The legal notion that controlled entities engaged in substantial advertising expenses can be characterized as a limited function operation expected to earn routine profits is a fiction, not compatible with economic principles or reality.
The legal stripped-down (corporate reorg) amounts to a substitution of the routine management or purchase function of the controlled distributor or retailer by the non-routing advertising function, called DEMPE (development, enhancement, maintenance, protection, and exploitation of intangibles) activities by the OECD.

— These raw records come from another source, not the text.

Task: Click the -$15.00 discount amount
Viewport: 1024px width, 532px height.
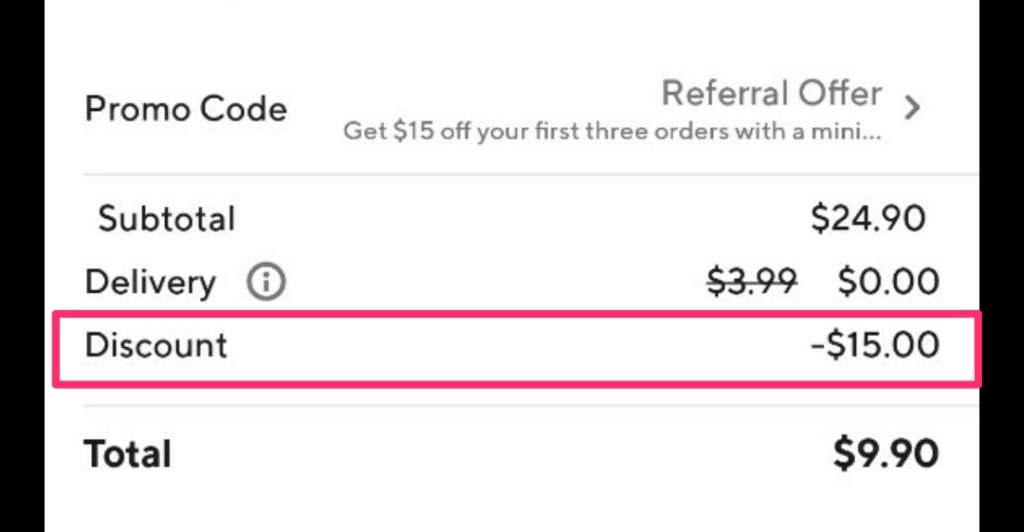Action: 875,345
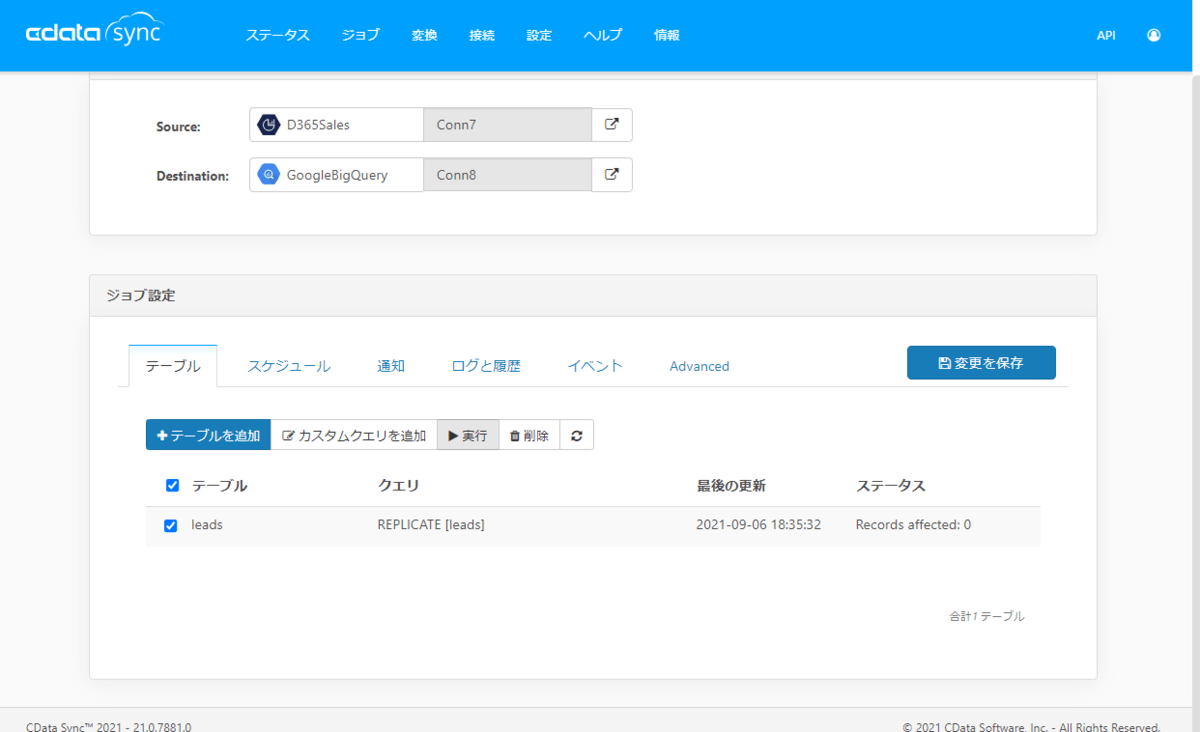This screenshot has width=1200, height=732.
Task: Open the ジョブ menu
Action: point(360,35)
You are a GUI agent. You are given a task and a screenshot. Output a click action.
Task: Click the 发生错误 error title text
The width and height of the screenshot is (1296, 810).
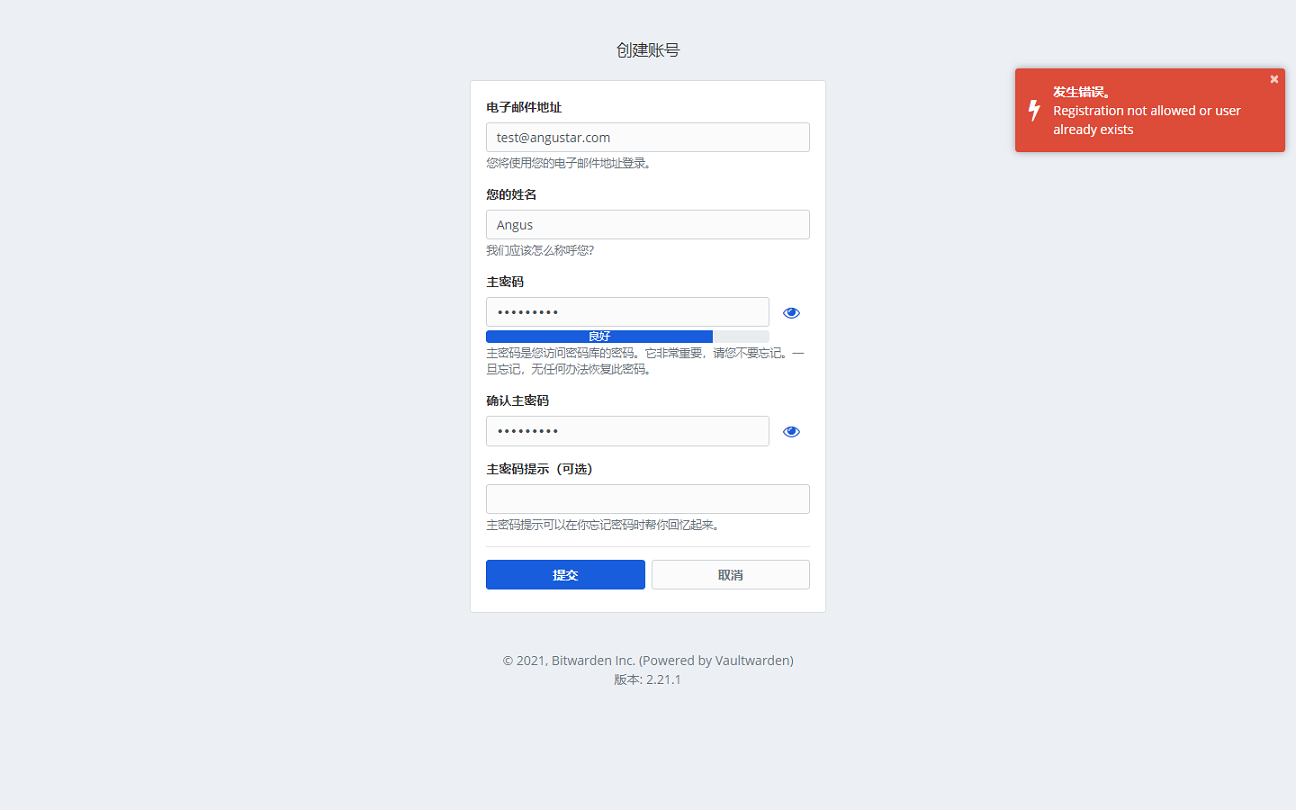click(1081, 91)
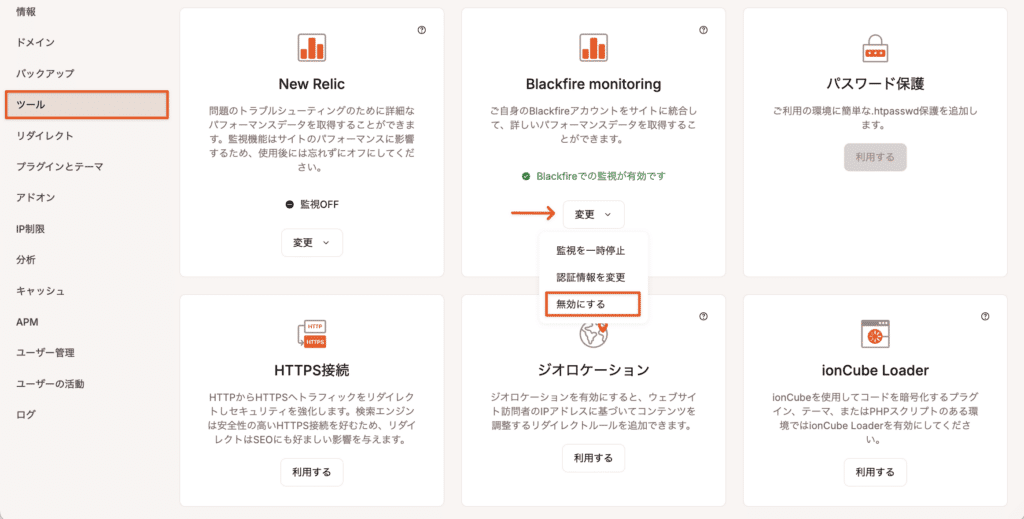Select 監視を一時停止 from the dropdown menu
Screen dimensions: 1024x519
[x=591, y=250]
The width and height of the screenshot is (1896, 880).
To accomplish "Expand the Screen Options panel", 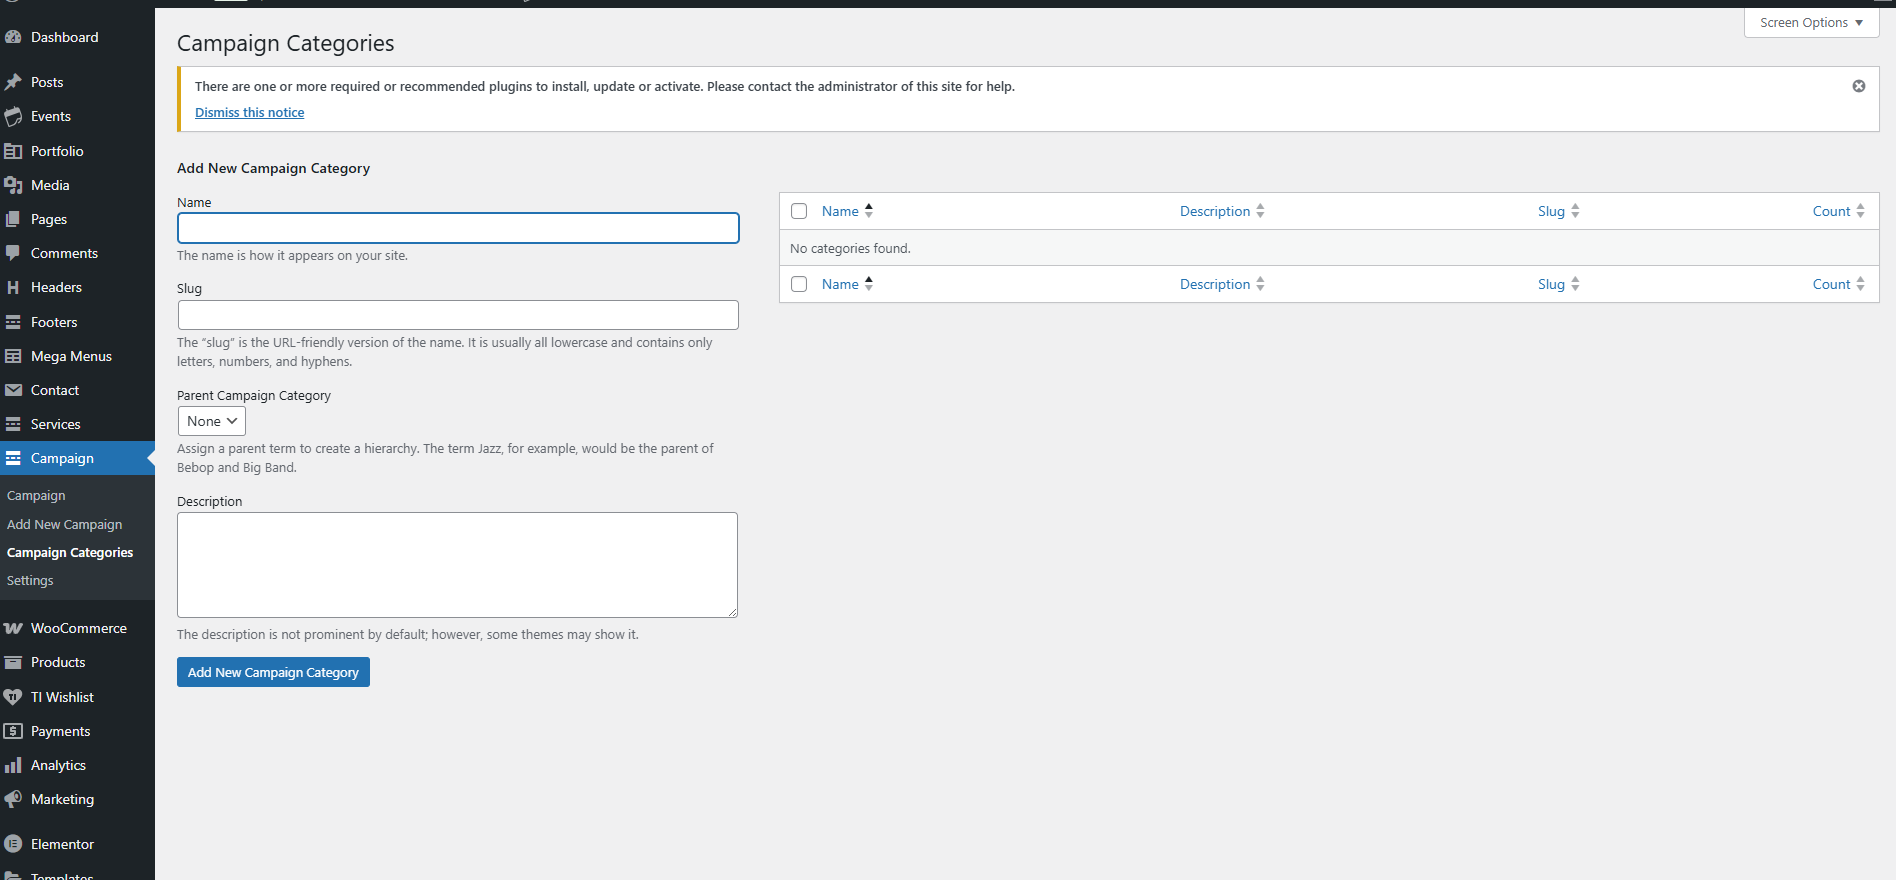I will pyautogui.click(x=1811, y=23).
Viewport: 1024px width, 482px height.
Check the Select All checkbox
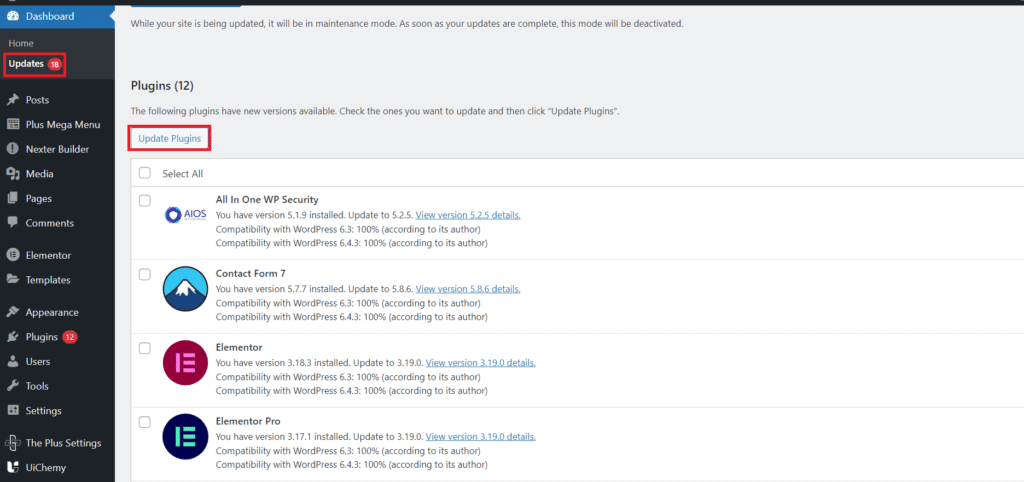[x=145, y=173]
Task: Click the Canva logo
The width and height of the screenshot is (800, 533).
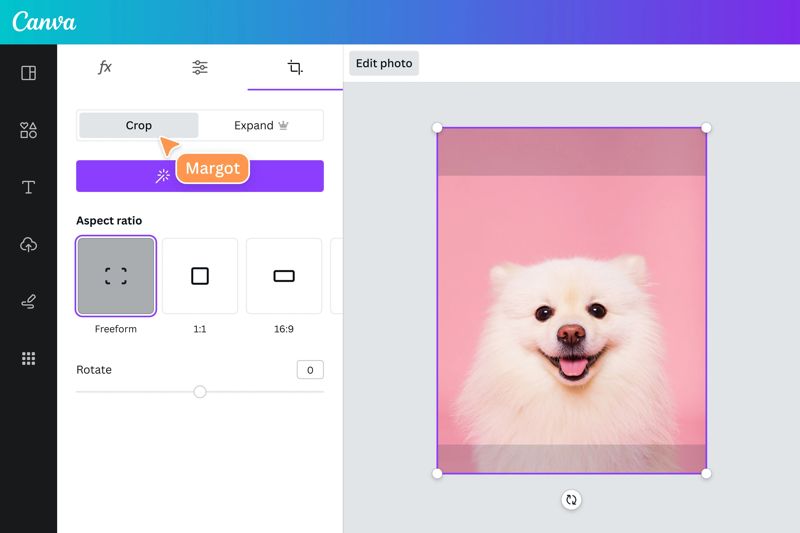Action: click(x=44, y=22)
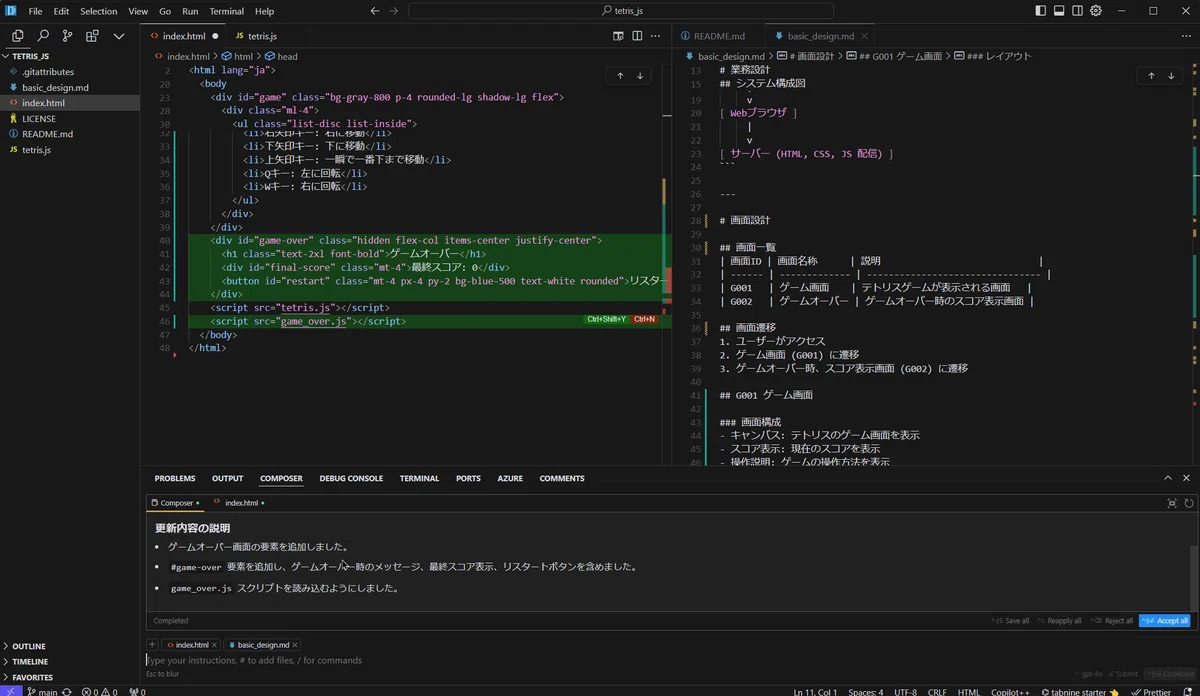Click the Accept all button
Image resolution: width=1200 pixels, height=696 pixels.
pos(1165,620)
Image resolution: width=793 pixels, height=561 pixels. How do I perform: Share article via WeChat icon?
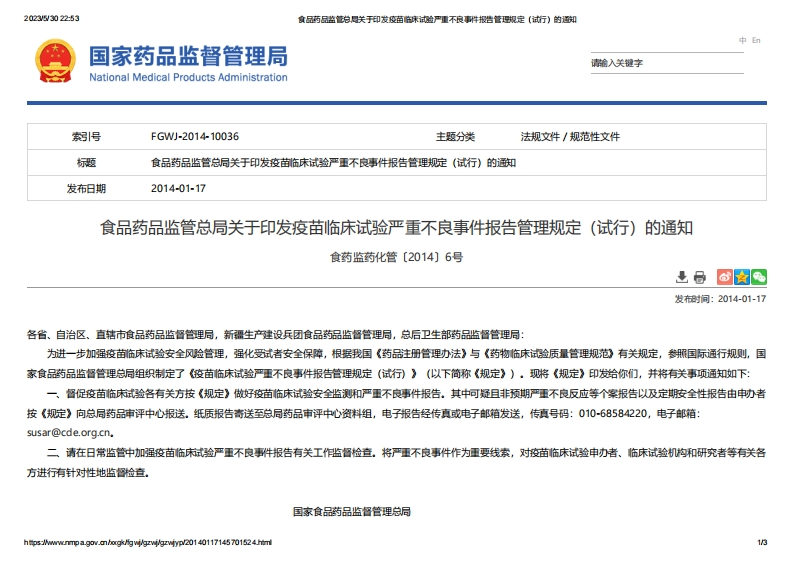point(759,277)
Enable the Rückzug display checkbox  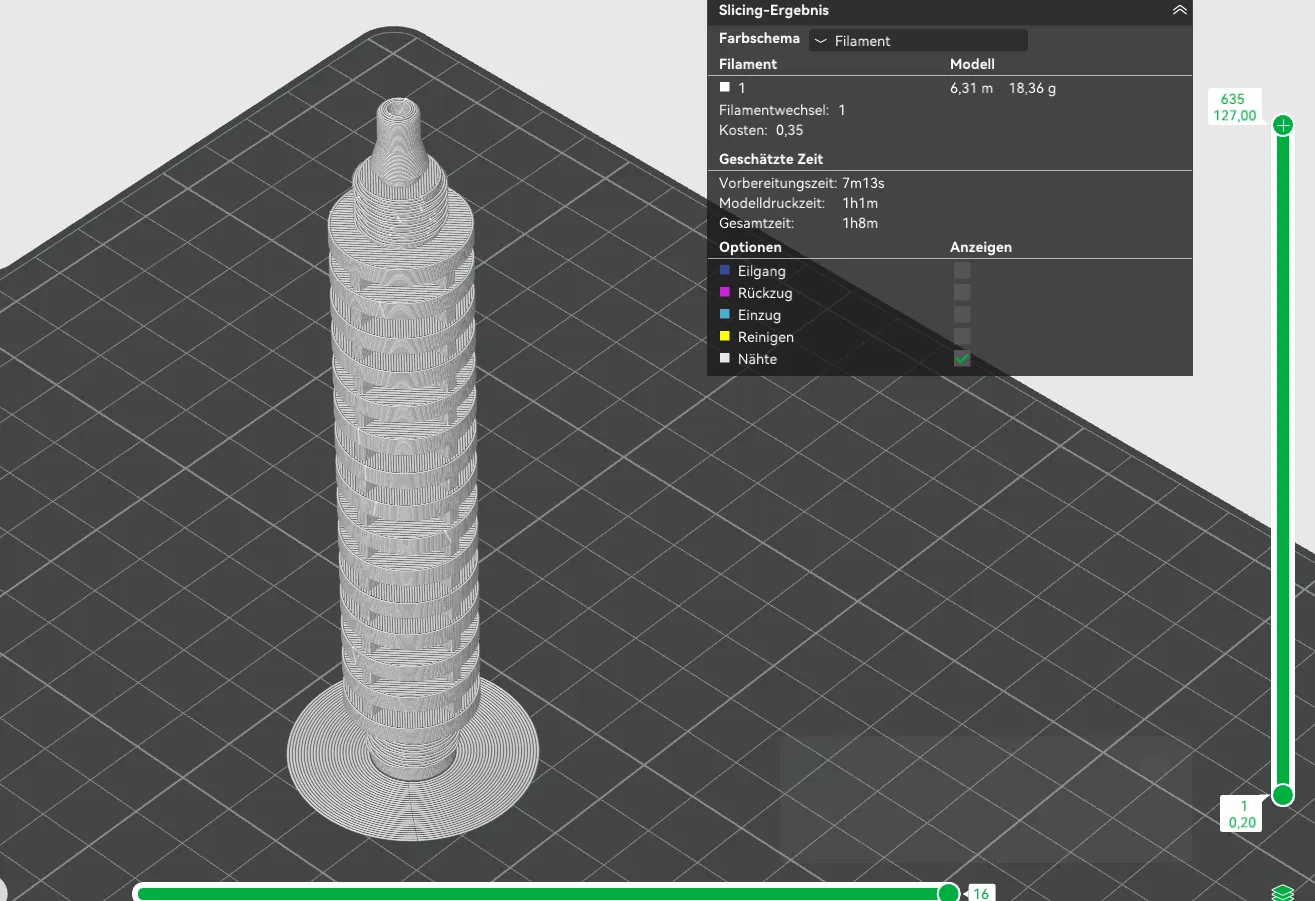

Contrary to optical illusions, the substitution of routine (operations management, purchase for resale, inventory control) by non-routine (advertising, intangible producing) activities in the controlled distributor or retailer’s business is expected to produce above-normal profit margins. See OECD (2017) paragraph 6.32 (“Ownership of intangibles and transactions involving the development, enhancement, maintenance, protection and exploitation of intangibles”). Inter alia, see OECD (2017), paragraph 6.59, Footnote 4 (“the use of assets includes the contribution of funding and/or capital to the development, enhancement, maintenance, protection or exploitation of intangibles”).
References
Jan Kmenta, Elements of Econometrics (2nd edition), Macmillan, 1986.
G. Maddala, Econometrics, McGraw-Hill, 1977.
OECD, Transfer Pricing Guidelines, July 2017. Available here.
Kristian Palda, The Measurement of Cumulative Advertising Effects, Prentice-Hall, 1964.